What changed
RBI issued the Reserve Bank of India (Rural Co-operative Banks – Financial Statements: Presentation and Disclosures) Directions, 2025, replacing previous versions. The Directions mandate RCBs to use the balance sheet and P&L formats from the Third Schedule of the Banking Regulation Act, 1949, and comply with ICAI accounting standards as Level I enterprises. They also include new guidance on issues like provisioning for fraud, unreconciled balances, and window dressing.
What it means for you
RCBs must overhaul their financial reporting to align with these standardized formats and disclosure requirements, enhancing transparency and comparability. Banks need to ensure their accounting policies and notes to accounts meet the specified norms, which may require system and process updates. Non-compliance could attract regulatory scrutiny, so timely implementation is critical.
What you must do
- Update financial statement templates to match the Third Schedule formats prescribed in the Directions.

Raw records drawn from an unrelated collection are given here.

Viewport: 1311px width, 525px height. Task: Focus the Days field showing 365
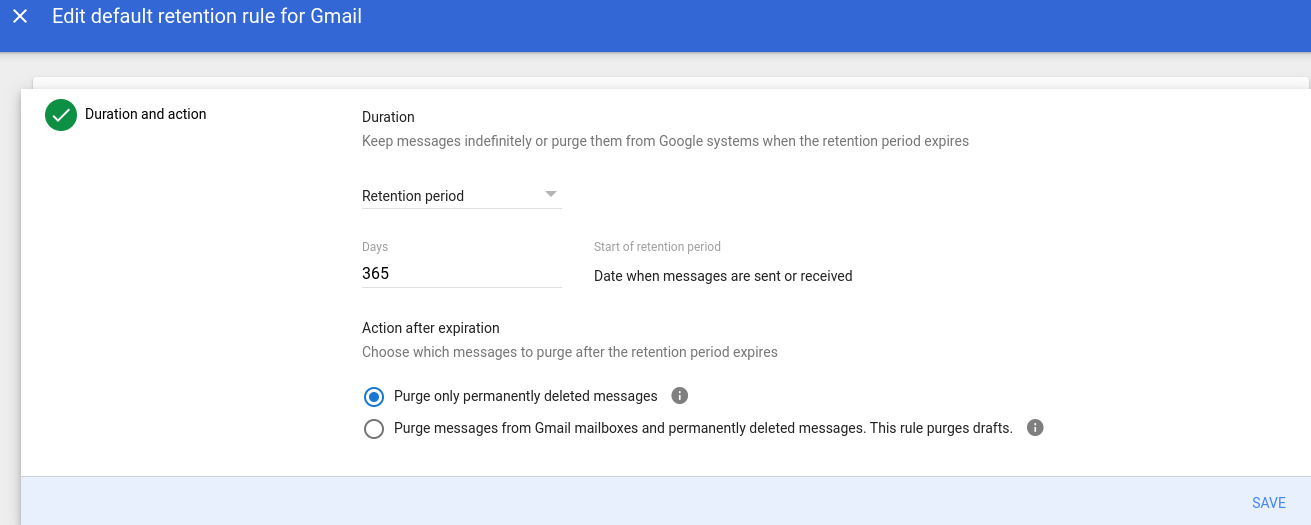(462, 273)
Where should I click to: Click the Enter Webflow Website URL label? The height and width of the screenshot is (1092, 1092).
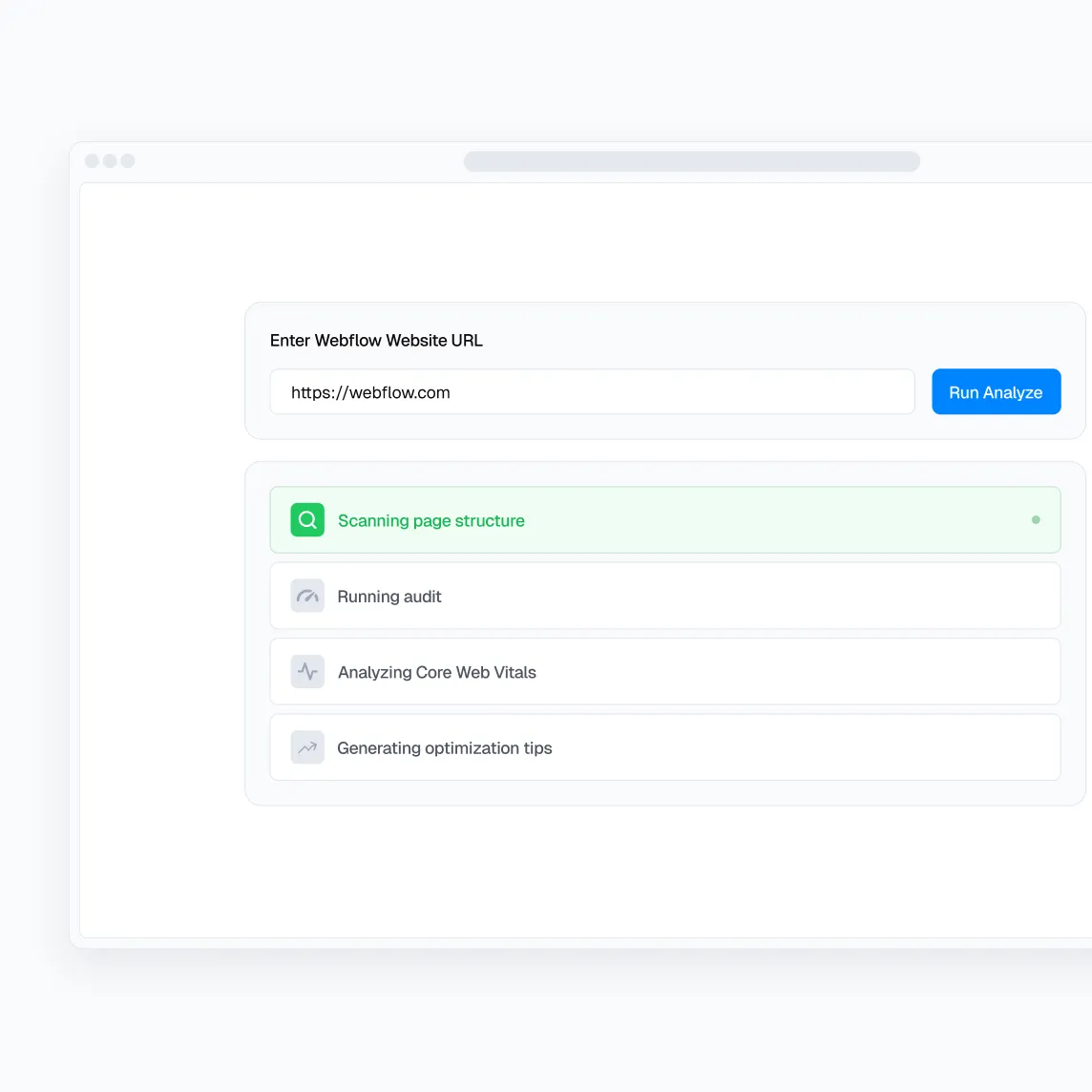[375, 340]
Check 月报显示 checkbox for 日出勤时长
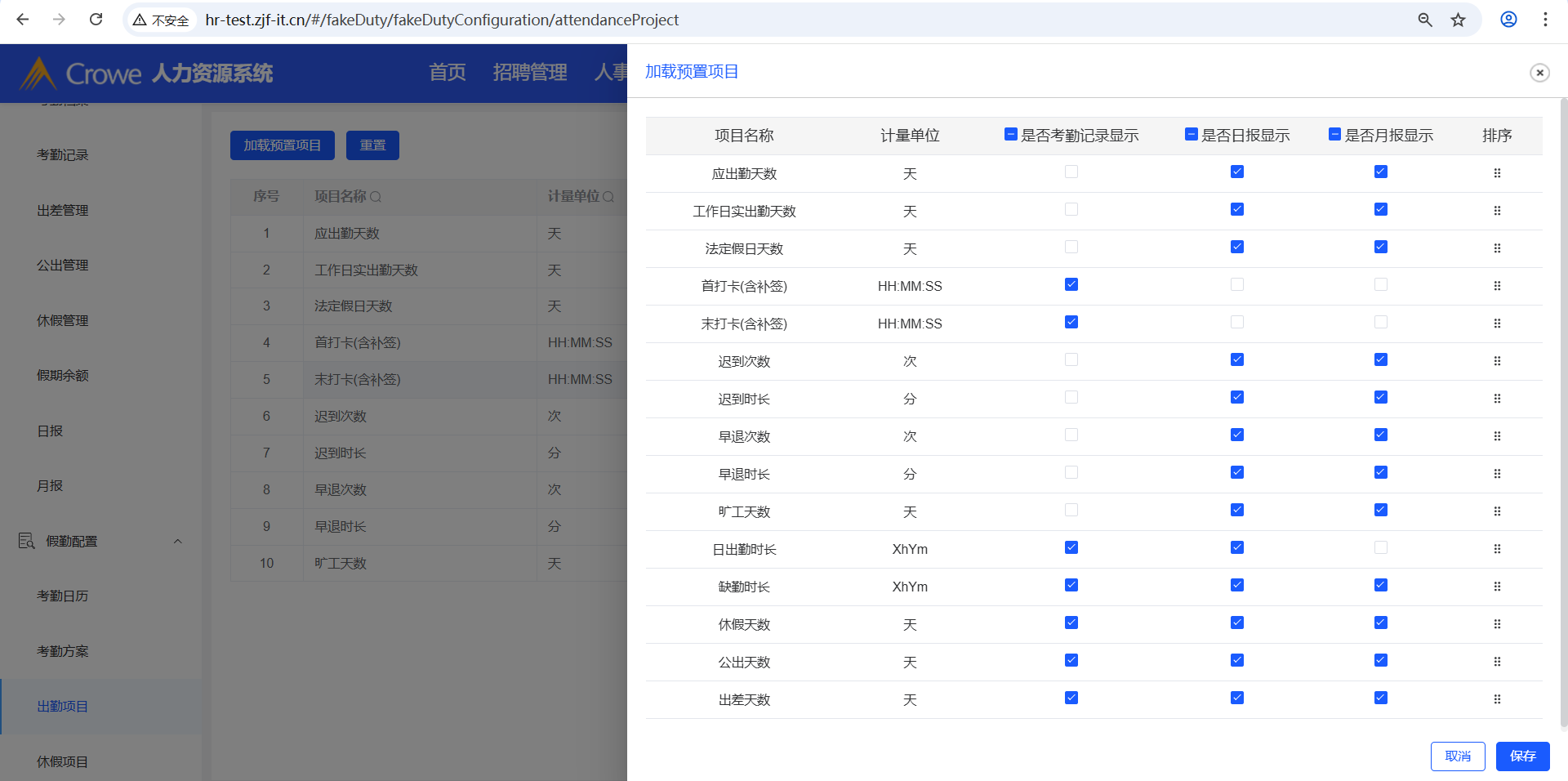The image size is (1568, 781). click(x=1380, y=548)
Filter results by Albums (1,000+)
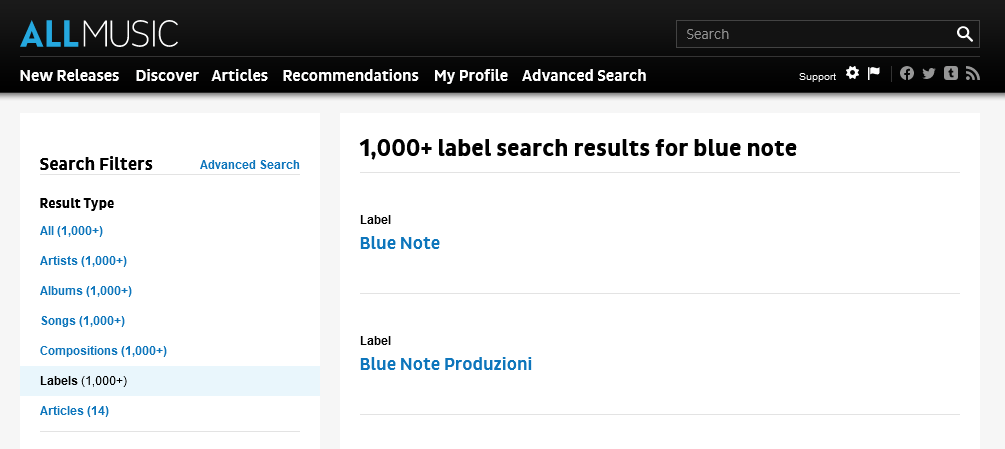The height and width of the screenshot is (449, 1005). pyautogui.click(x=86, y=291)
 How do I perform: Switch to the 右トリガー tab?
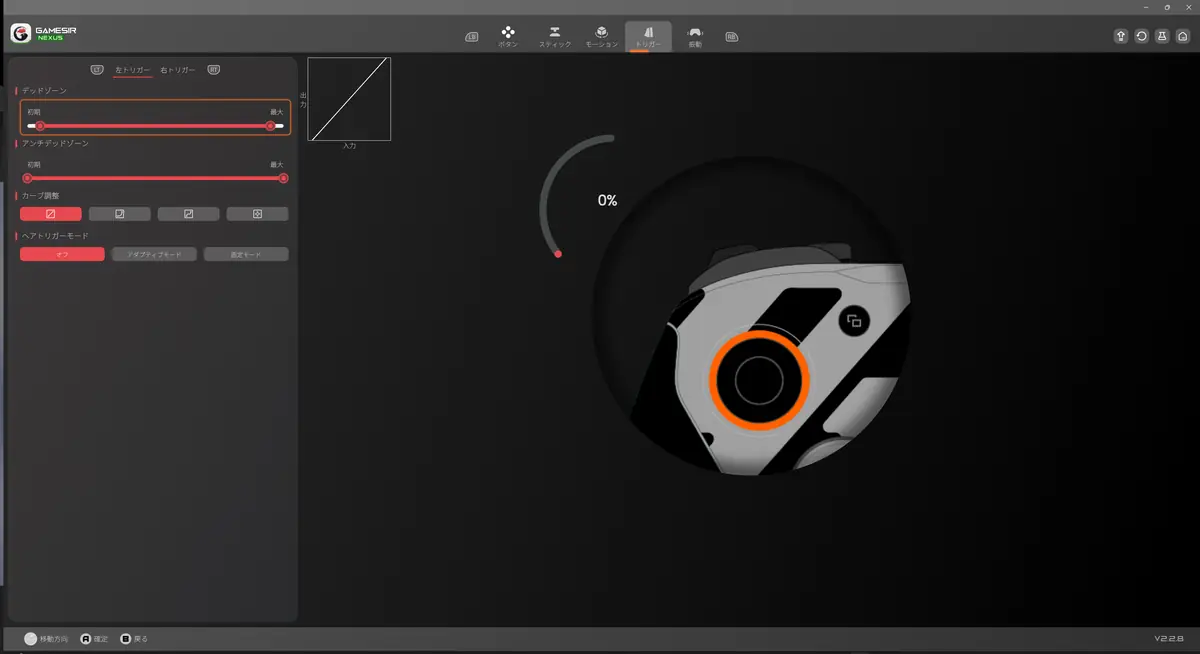pyautogui.click(x=178, y=71)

- Review and align accounting policies with ICAI standards, especially AS 5 on net profit/loss and prior period items.
- Ensure all disclosures in notes to accounts comply with Chapter III requirements, including fraud provisioning and unreconciled balances.
- Train finance and compliance teams on the new Directions and their effective date.
- Conduct an internal audit to identify gaps in current reporting vs. new norms and rectify them promptly.
Who it affects
State Co-operative Banks, Central Co-operative Banks, Rural Co-operative Banks' finance and compliance departments, Auditors of RCBs
When do these Directions take effect?
The Directions came into effect on November 28, 2025, the date they were placed on the RBI website.
Which banks are covered under these Directions?
They apply to Rural Co-operative Banks, defined as State Co-operative Banks and Central Co-operative Banks under the NABARD Act, 1981.
Do these Directions override existing accounting standards?
No, they supplement ICAI accounting standards. Banks must comply with both, subject to any specific RBI guidelines.